Address by Lars-Erik Wiberg for Sunday, August 27, 2000

Scripture: Ecclesiastes 3:16-22; James 2:14-20

Last July 30, from this very spot, you heard about how the Lord's Divine
Love and Wisdom is gentled for us as it is prepared by the Lord so that we
may receive it in the form of will and understanding and, even more gently,
feeling and thinking. To pick up the thread and quote from that message:
"What is increasingly wonderful is that the very same derivatives that
describe us can be used to describe the work we do. Our very jobs, or as
we Swedenborgians like to put it, our uses, are extensions of our selves,
and we can describe them as well . . . It is therefore of the Lord's
Divine Mercy that not only do we personally reflect his Divine Love and
Wisdom in our selves as individuals, but also in the occupations and
avocations and volunteer activities through which we make ourselves
useful." It is on the subject of making ourselves useful, at least about
certain aspects of that effort, that we do some exploring today.

_The problem_: List every form the address says we may receive the Lord's Divine Love and Wisdom in.

_Record extracts_:
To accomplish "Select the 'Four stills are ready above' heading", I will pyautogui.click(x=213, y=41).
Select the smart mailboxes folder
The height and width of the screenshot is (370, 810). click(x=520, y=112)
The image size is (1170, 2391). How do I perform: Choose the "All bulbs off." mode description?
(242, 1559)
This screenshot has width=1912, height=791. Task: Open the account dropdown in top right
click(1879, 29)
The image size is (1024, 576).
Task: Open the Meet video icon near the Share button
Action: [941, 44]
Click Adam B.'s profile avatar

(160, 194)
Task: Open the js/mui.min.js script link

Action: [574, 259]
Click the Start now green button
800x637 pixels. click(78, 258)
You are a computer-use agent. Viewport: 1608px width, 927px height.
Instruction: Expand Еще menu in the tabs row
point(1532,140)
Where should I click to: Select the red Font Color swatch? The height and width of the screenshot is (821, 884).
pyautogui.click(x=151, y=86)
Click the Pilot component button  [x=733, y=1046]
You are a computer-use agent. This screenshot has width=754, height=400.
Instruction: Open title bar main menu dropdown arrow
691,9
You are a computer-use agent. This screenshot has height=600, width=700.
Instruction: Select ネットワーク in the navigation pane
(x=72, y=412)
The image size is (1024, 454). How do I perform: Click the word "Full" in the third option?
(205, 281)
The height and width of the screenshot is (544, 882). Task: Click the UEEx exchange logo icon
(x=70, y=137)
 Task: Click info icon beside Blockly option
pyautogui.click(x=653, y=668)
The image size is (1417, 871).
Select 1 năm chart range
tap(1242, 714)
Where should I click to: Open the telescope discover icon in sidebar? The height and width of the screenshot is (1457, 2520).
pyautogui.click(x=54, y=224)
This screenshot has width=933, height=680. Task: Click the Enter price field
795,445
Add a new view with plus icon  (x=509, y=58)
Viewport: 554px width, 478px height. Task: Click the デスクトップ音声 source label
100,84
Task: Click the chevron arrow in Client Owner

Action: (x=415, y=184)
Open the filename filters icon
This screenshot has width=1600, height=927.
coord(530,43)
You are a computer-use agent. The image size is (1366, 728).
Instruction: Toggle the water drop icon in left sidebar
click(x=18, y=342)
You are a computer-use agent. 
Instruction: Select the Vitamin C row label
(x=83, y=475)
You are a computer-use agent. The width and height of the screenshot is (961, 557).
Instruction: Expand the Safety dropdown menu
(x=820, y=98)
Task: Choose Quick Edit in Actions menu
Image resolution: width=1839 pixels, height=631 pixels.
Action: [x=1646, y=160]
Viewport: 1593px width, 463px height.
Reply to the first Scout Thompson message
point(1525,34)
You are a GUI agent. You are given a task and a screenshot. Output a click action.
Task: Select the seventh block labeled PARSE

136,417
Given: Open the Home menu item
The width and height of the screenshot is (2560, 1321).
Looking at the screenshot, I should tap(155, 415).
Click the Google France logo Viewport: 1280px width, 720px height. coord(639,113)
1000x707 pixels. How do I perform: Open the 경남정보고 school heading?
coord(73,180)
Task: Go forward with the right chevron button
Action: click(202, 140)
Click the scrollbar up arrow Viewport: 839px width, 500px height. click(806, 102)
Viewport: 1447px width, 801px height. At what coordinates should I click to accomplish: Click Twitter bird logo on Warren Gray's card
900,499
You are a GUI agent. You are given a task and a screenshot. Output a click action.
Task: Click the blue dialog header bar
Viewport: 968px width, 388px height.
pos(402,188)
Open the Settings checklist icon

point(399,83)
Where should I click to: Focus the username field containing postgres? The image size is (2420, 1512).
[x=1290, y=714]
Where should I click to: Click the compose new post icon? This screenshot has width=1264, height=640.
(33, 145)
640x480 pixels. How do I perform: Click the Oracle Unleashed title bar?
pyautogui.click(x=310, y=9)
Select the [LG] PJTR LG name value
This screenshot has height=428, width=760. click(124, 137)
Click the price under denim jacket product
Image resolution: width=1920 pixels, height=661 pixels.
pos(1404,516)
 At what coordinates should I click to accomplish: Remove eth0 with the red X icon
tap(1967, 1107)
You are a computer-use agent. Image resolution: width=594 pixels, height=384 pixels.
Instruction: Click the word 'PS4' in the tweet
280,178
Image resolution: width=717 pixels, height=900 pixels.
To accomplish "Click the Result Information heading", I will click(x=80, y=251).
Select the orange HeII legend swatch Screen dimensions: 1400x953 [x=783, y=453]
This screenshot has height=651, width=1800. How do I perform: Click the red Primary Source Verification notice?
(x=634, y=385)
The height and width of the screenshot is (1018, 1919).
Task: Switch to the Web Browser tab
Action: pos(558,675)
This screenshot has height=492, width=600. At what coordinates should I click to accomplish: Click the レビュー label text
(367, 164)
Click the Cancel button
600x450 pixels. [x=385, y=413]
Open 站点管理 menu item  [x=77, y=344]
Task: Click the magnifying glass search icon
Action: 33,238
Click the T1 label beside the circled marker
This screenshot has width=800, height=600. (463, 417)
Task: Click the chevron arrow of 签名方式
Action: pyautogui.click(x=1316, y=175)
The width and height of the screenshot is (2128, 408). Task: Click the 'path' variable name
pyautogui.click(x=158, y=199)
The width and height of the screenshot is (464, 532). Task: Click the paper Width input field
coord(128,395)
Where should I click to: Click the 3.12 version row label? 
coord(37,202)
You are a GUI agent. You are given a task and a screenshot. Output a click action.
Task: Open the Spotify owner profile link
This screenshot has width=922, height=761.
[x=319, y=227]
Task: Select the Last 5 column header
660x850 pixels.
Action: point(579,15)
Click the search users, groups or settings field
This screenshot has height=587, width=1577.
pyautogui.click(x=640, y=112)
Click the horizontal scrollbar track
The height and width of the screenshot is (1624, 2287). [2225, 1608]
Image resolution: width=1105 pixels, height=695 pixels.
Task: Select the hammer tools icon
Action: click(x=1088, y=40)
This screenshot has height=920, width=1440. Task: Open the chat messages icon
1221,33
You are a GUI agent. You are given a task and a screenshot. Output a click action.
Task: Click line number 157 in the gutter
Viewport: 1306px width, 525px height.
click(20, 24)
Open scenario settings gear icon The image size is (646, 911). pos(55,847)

_Written response_: Will, understanding, feeling, and thinking.